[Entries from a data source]
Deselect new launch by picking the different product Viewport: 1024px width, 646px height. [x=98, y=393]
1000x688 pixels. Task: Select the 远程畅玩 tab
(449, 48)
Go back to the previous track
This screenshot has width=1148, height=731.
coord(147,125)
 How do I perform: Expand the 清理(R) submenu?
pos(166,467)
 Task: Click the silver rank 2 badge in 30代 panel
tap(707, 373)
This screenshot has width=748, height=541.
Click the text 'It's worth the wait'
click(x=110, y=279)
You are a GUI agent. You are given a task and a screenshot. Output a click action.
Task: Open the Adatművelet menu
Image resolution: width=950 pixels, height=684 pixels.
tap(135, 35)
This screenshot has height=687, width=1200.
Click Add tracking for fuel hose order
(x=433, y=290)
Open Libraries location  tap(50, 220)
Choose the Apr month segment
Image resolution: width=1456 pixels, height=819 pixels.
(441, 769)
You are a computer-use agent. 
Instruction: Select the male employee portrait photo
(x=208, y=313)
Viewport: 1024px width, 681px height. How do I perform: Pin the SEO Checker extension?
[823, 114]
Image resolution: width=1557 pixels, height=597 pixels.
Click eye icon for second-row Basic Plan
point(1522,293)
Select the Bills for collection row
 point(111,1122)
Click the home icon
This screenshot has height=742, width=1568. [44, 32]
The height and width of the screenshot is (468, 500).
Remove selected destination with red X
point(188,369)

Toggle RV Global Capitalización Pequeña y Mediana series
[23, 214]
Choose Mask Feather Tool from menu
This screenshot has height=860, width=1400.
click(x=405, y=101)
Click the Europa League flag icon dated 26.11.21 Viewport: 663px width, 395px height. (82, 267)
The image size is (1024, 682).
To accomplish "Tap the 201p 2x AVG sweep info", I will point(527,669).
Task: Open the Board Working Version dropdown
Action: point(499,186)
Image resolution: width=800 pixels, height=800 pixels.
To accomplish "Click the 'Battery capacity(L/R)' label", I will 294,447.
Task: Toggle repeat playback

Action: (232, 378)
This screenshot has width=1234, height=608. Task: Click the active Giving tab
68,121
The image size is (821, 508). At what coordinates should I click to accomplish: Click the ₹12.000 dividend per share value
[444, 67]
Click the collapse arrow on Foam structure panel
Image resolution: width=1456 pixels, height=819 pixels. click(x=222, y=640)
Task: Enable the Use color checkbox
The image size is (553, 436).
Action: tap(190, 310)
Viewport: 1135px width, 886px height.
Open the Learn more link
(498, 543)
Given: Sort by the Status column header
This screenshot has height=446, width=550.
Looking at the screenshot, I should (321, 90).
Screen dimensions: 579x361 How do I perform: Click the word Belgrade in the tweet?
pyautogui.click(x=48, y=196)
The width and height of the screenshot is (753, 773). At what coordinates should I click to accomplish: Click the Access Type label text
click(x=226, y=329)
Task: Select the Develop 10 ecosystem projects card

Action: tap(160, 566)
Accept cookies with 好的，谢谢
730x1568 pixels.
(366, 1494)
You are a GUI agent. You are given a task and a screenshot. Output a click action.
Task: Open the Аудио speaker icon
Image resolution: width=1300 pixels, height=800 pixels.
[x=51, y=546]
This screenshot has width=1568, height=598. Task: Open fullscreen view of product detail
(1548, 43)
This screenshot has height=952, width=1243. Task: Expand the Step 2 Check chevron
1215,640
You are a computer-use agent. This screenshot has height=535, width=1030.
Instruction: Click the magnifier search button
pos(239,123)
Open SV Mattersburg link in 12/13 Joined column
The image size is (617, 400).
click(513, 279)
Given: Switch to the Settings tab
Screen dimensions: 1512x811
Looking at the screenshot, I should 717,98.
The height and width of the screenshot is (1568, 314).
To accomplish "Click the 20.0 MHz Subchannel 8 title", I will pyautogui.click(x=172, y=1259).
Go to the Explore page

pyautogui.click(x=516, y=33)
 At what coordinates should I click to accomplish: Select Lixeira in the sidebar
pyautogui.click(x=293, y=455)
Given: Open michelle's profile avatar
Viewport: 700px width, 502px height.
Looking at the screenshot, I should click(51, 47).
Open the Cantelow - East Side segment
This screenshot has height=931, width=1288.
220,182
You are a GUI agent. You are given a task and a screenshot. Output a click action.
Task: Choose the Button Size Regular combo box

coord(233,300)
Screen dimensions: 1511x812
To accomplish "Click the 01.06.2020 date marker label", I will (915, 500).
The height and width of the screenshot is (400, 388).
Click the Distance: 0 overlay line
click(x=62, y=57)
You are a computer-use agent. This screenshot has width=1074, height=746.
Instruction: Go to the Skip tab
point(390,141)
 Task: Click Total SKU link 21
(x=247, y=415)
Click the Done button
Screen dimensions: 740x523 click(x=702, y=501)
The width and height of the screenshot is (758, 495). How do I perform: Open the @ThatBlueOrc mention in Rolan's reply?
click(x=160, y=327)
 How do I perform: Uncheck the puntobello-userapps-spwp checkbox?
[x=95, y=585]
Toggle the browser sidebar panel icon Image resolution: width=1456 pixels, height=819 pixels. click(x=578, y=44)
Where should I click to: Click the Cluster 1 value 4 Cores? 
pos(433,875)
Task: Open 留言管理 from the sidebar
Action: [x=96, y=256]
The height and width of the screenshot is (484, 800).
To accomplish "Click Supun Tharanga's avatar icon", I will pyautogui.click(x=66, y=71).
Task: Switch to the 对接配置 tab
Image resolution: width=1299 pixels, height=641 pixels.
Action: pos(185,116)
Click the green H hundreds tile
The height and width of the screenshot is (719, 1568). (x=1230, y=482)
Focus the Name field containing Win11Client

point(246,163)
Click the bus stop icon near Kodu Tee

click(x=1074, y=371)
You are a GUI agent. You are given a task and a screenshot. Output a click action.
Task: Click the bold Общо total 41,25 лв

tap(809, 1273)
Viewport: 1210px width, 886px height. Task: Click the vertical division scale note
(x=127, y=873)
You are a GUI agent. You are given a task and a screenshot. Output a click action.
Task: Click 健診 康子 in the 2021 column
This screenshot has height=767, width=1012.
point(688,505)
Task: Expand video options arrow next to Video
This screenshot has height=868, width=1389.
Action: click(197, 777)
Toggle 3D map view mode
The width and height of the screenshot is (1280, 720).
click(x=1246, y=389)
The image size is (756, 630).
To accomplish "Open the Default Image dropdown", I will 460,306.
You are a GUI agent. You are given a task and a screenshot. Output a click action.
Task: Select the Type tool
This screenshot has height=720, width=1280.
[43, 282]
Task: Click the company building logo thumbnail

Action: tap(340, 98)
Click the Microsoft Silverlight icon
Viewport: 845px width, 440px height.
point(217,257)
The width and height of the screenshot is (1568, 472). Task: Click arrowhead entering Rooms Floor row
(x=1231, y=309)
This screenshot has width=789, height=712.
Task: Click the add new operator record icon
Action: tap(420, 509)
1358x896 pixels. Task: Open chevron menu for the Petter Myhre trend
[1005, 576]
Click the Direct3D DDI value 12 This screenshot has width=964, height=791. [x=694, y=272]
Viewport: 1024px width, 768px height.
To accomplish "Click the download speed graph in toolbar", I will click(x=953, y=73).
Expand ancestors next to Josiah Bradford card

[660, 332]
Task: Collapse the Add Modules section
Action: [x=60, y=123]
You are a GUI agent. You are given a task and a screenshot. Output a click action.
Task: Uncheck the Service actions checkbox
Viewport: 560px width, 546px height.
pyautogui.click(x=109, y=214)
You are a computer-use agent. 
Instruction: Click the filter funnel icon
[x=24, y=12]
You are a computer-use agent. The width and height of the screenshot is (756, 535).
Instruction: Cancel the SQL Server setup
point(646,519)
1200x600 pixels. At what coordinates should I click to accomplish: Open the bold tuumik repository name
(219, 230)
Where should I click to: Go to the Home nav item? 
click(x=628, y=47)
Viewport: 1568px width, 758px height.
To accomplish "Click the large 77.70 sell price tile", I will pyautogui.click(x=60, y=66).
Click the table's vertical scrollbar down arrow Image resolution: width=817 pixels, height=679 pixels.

## WHAT IS ASKED:
Rewrite the lines of the material between the line holding "Given: Open michelle's profile avatar" and the line holding "coord(233,300)", inclusive, as a JSON list of strings with one string per line, skipping any blank lines.

## ANSWER TO THIS TASK:
[
  "Given: Open michelle's profile avatar",
  "Viewport: 700px width, 502px height.",
  "Looking at the screenshot, I should click(51, 47).",
  "Open the Cantelow - East Side segment",
  "This screenshot has height=931, width=1288.",
  "220,182",
  "You are a GUI agent. You are given a task and a screenshot. Output a click action.",
  "Task: Choose the Button Size Regular combo box",
  "coord(233,300)"
]